The NBA league office, comprised of the league comissioner and his cabinet, is responsible for handing out discipline to players upon review or investigation of questionable incidents. In addition to league discipline, individual teams may punish their players for violating team rules. Bearing this in mind, the league and especially its teams need to understand the perhaps unforeseen on-court impact that disciplinary actions may have on player performance, if a team intends to optimize its on-court performance and if the league wants its players to play to their capabilities. This study estimates the average effect that NBA player suspensions have on player performance, and by accomplishing this task, team management can better anticipate the impact that suspensions have on player productivity post-suspension. Such information will potentially yield results that would allow teams to adjust their gameplans to improve overall team performance.

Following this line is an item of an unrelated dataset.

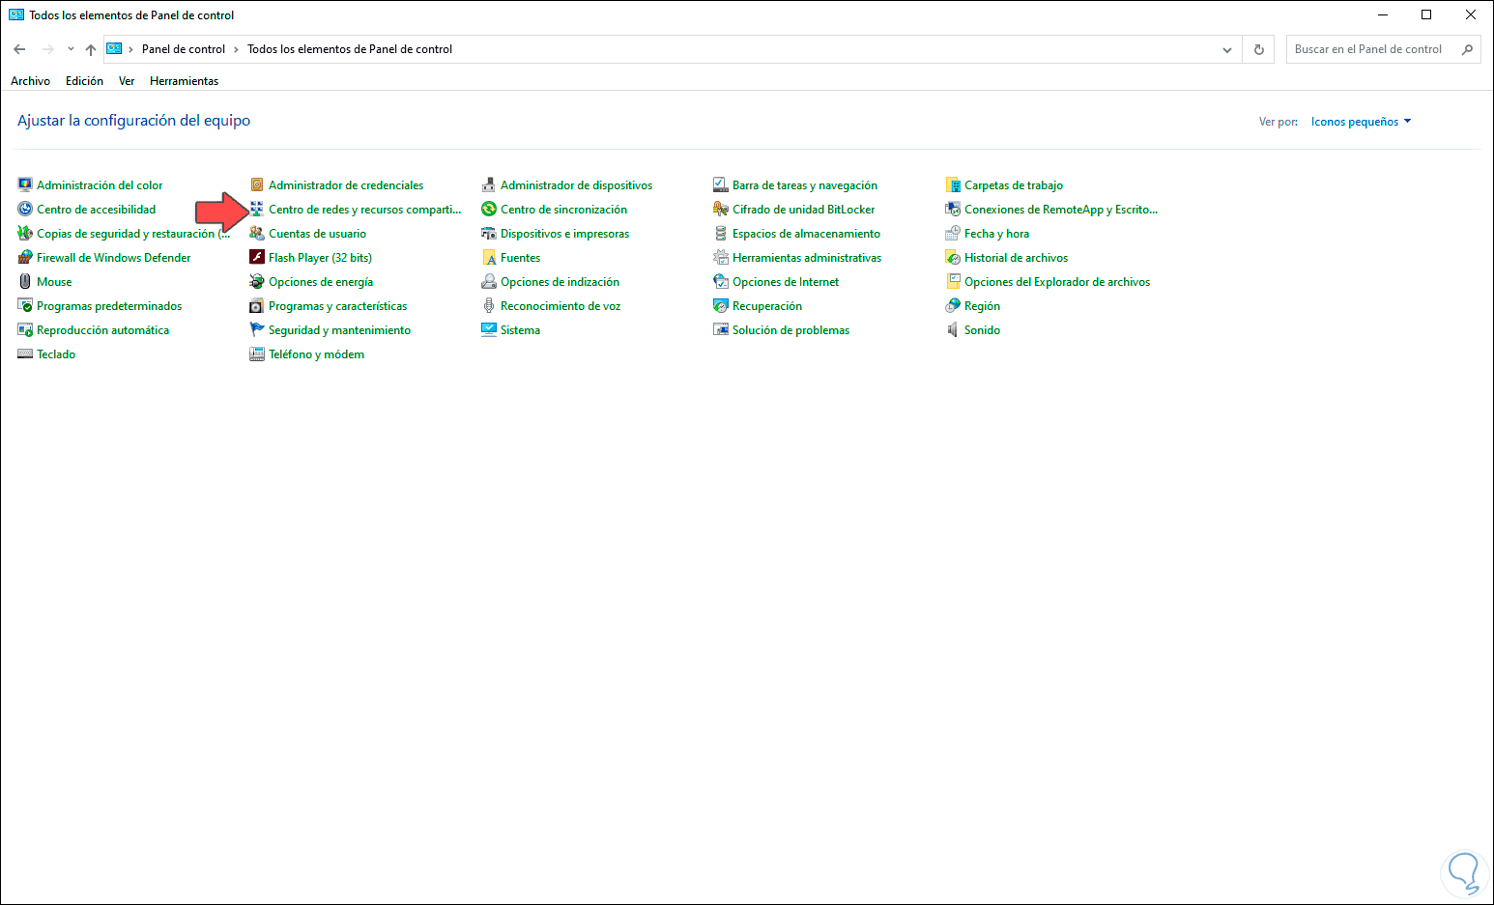Open the Archivo menu
The image size is (1494, 905).
30,80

- Obtain data from spotrac.com on NBA player suspensions, including duration and cause
- Establish a measure of player performance (game score) and on-court player behavior (per-36 mins: true shooting attempts, personal fouls, turnovers) for each suspended player, and obtain from basketballreference.com
- Observe the mean difference in player performance and behavior post-suspension and perform t-tests to test for statistically significant differences
- Model statistics with significant changes (game score only) as a function of player and suspension characteristics
Explanatory Variable Formulation
Empirical Model Construction
- Statistical Analysis - Performed in R, re-run in Stata
- Supervised Machine Learning (Multiple Linear Regression) - Performed in R and Stata
- Stepwise Model Building
In determining whether or not suspensions have an effect on player performance, the mean calculations show that suspensions have a negative effect on player performance. That is, a suspension on average causes game score and true shot attempts to decrease, and causes personal fouls and turnovers to increase on average in a player’s first game following a suspension.
However, the results of the Welch’s t-test clearly indicate that the only difference which is statistically significant at the 95% significance level was the decrease in average game score. This result implies that the behavioral changes in player aggressiveness or composure that the study sought to quantify were statistically nonexistent. However, because these other three response variables comprise the negative terms in game score’s calculation, the fact that their differences are statistically equivalent to zero indicates that at least one of the positive terms in the equation is decreasing from pre-suspension to post-suspension, provided that the true difference in game score is negative.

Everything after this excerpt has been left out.